Intel IA-32 User Manual
Page 279
Vol. 3A 7-11
MULTIPLE-PROCESSOR MANAGEMENT
•
The initial operation counter (ECX) must be equal to or greater than 64.
•
Source and destination must not overlap by less than a cache line (64 bytes, Pentium 4 and
Intel Xeon processors; 32 bytes P6 family and Pentium processors).
•
The memory type for both source and destination addresses must be either WB or WC.
7.2.4
Strengthening or Weakening the Memory Ordering Model
The IA-32 architecture provides several mechanisms for strengthening or weakening the
memory ordering model to handle special programming situations. These mechanisms include:
•
The I/O instructions, locking instructions, the LOCK prefix, and serializing instructions
force stronger ordering on the processor.
•
The SFENCE instruction (introduced to the IA-32 architecture in the Pentium III
processor) and the LFENCE and MFENCE instructions (introduced in the Pentium 4 and
Intel Xeon processors) provide memory ordering and serialization capability for specific
types of memory operations.

(EXERCISE AIM): Reproduce, word for word, the stretch of the manual excerpt from "Intel IA-32 User" through "either WB or WC.".

(DATA SHOWN):

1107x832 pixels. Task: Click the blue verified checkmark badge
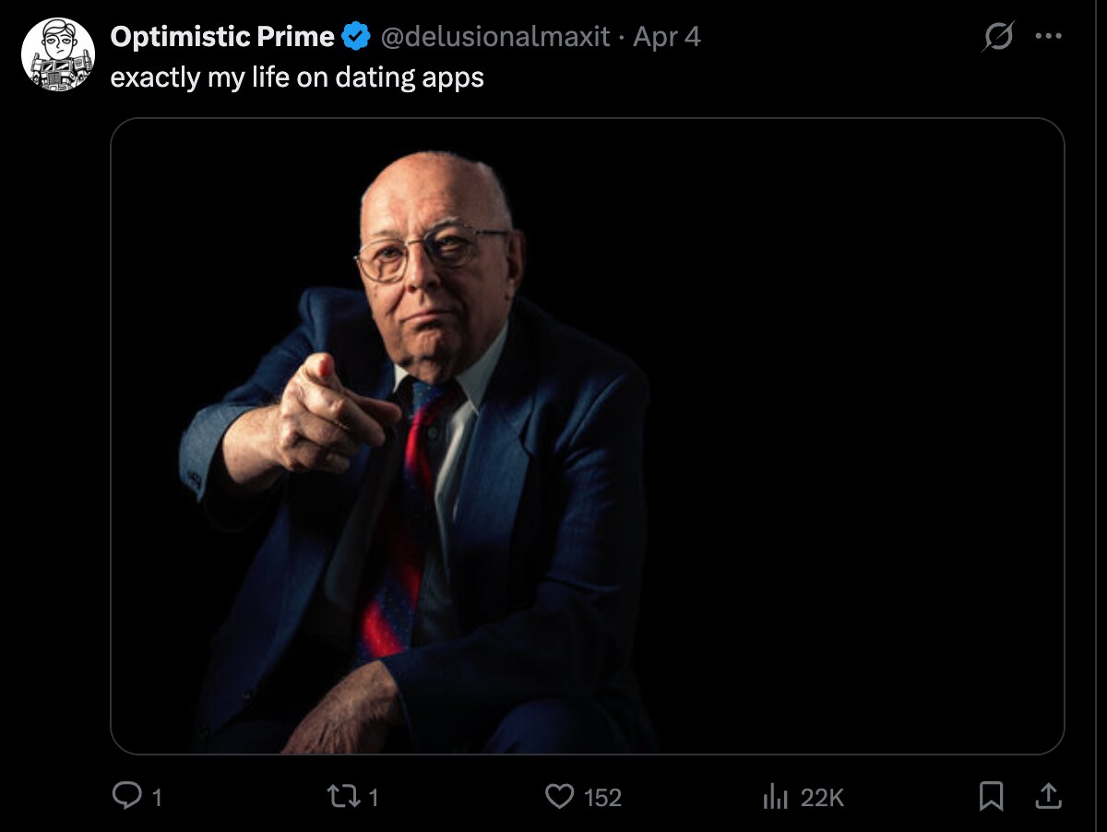(354, 37)
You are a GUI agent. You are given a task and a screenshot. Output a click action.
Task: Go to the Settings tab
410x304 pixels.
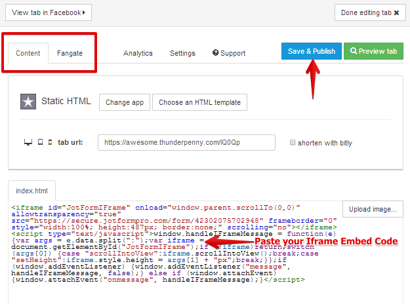182,53
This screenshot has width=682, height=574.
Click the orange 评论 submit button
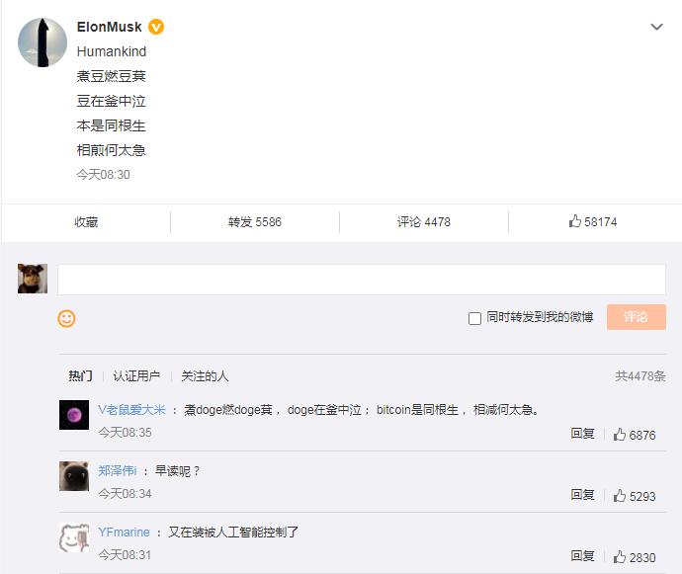637,317
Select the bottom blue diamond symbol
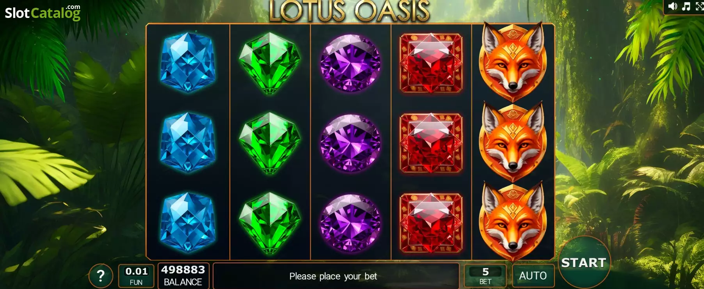704x289 pixels. [x=188, y=222]
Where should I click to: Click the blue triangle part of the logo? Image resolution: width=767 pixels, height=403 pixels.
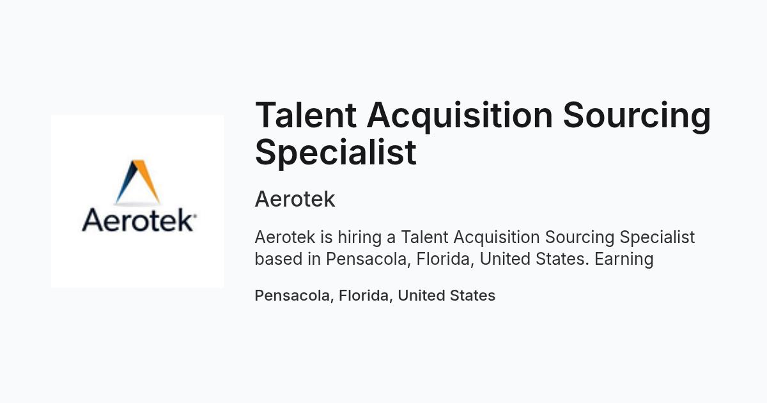(126, 183)
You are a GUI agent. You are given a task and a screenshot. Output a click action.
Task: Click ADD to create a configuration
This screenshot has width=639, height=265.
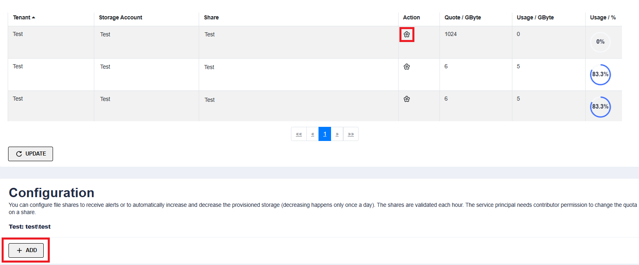tap(26, 250)
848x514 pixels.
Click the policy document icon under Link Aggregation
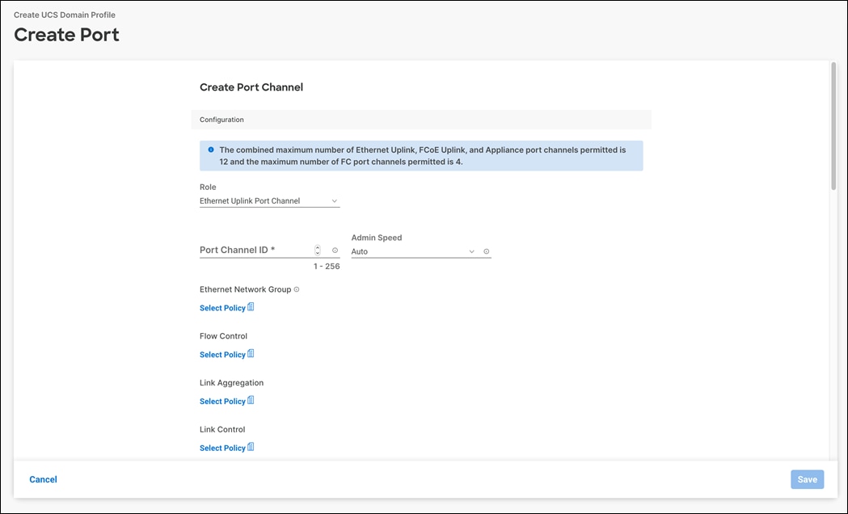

(IN RESPONSE):
Intel IA-32 User Manual
Page 279
Vol. 3A 7-11
MULTIPLE-PROCESSOR MANAGEMENT
•
The initial operation counter (ECX) must be equal to or greater than 64.
•
Source and destination must not overlap by less than a cache line (64 bytes, Pentium 4 and
Intel Xeon processors; 32 bytes P6 family and Pentium processors).
•
The memory type for both source and destination addresses must be either WB or WC.